The 24 year-old hails from Victory Valley Linden, an area many from the Mining Town relate to as the Ghetto. So Williams’ life is not entirely devoted to basketball and being a father and having certain responsibilities, work takes precedence over his addiction to the game he loves.
But with Guyana set to participate at this year’s Caribbean Basketball Confederation (CBC) Championship in Tortola, President of the Guyana Amateur Basketball Federation (GABF) Nigel said that only the best players will represent the Land of Many Waters at the prestigious event.
The former Christianburg Wismar Secondary student (Multi) came out in the same era as Travis Burnett, Orin Rose and Akeem Kanhai but the difference between him and the aforementioned players, is that they have all went on to have illustrious Junior National careers, even winning Gold at the Inter Guiana Games (IGG). But everyone always ask “what happen to Chris Williams”.
So good is the Victory Valley Royals player that his alias in the sport is “Turkoglu” since many of his friends and teammates believes that the shooting guard not only carries a striking resemblance of the NBA and Turkish star Hedro Tukoglu, but their game and style of play is almost identical.

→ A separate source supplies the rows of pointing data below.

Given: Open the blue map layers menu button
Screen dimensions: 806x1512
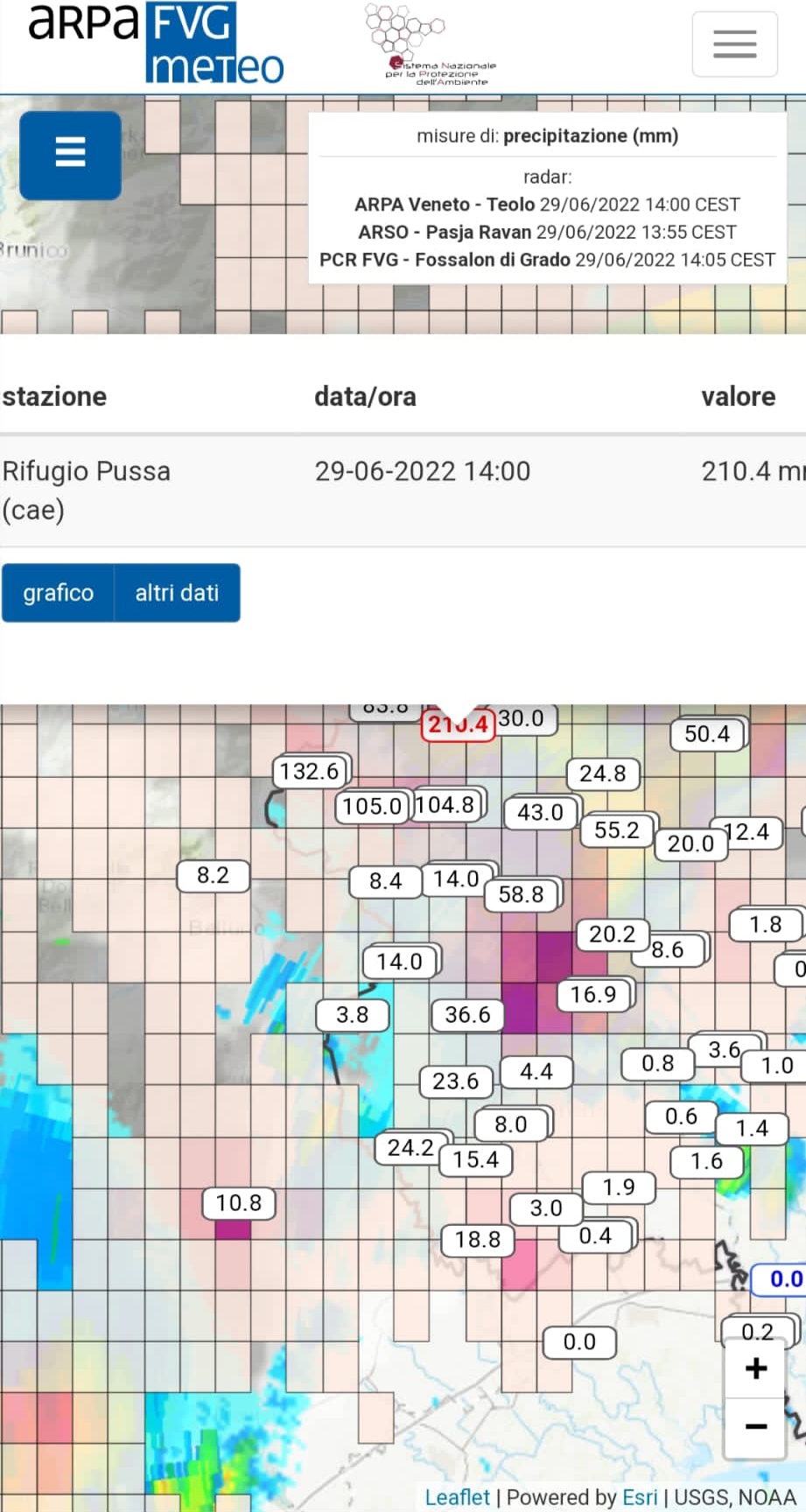Looking at the screenshot, I should tap(70, 155).
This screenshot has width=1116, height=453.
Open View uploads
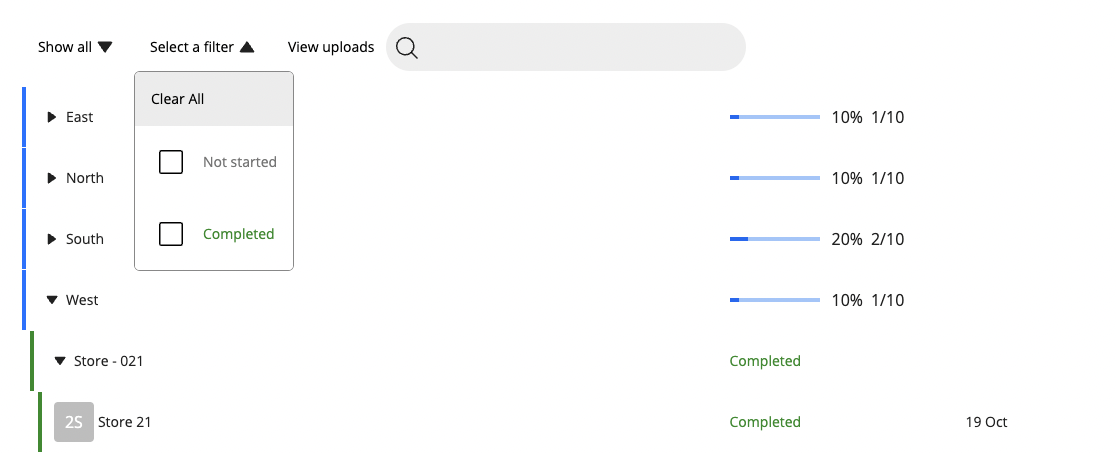click(331, 47)
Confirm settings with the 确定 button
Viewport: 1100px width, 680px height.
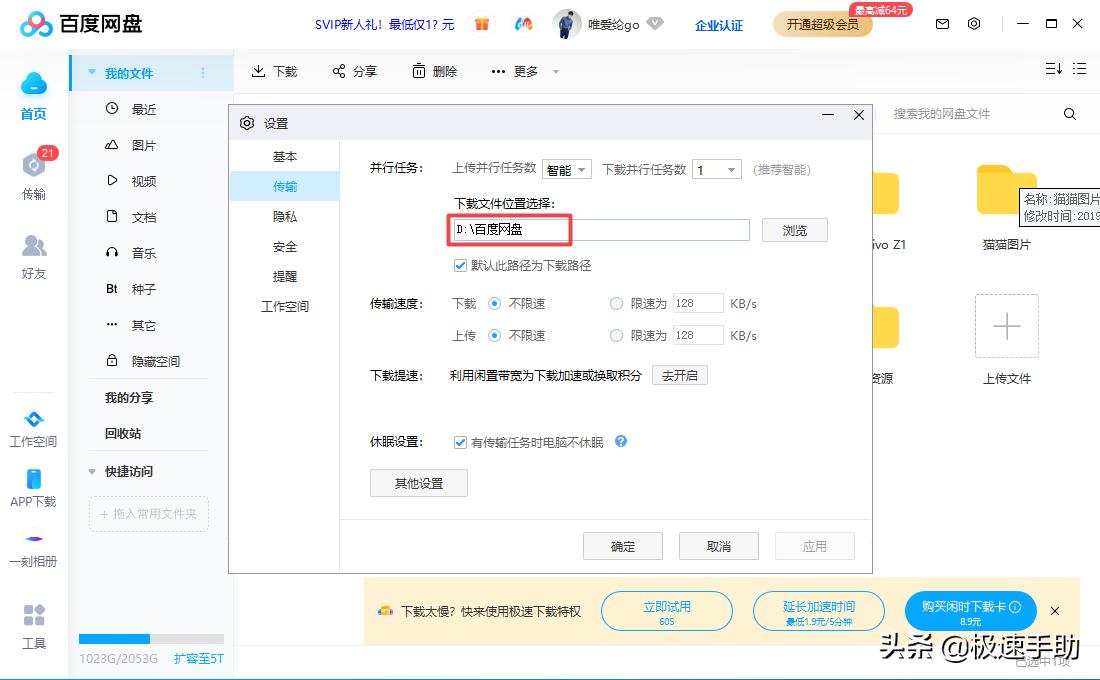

Linden ‘Sancho’ Alphonso, the Victory Valley Royals basketball club founder member has long been making his proclamation that if Williams was to take the game serious; he would certainly be if not one of, but ‘the’ best player in the country at his position.
“Well rounded player that can play both 1 and 2 positions but I think he is best suited at 2 where his ball handling ability will give him an advantage. Throw in his penetration and passing along with his ability to play both ends of the floor he is one of the most rounded players we have. The one thing I admire most about him is that he lets his game speak for him and plays fearless with high intensity as well. The standard of basketball is not very high in Guyana so he will definitely have to take his game to another level if he is selected to the national team but he is as good as, and probably better than any other at his position in Guyana. I think he is a very good candidate” said Alphonso.
Alphonso knows more than a thing or two about the game. In fact he was the coach of the female team that won Gold at the CBC Championships (the the CARICOM Championships) in 1996. To date, its Guyana’s lone Championship at the games since the men could’ve only finished second (1994) and third (1981 & 2000).
Playing in the shadows of Kanhai, who pundits believe is one of the best players in Guyana, is something Williams has been doing for a number of years.
If a survey was to be done in Linden, some persons would argue that Williams is a far more superior player than Kanhai and in Georgetown, some players might say it’s the other way around.
Kanhai’s style of play always seem to allow him to grab the spotlight and the media’s attention – he’s athletic and has develop showmanship in his game while for Williams is a text book player with a sniper like aim to his shot.
Even in his younger days, he was drawn in debates with players like the late Kevin Lawrence and Stephan Gillis; two players who can shoot lights out on any given night.
Linden drew first blood in the GABF Inter-Association Championship against Georgetown and Williams’ all round play, especially his shooting and smothering defence piloted his team to victory.
On the social media site Facebook, persons questioned his ability to play well on wood, already forgetting his countless breath taking performances at the Cliff Anderson Sports Hall.
Williams will be on show once again when Linden invades Georgetown in what could possible decided the winners of the Inter-Association Champion and pundits would be eager to see if he can replicate his performance at the Mackenzie Sports Club Hard Court.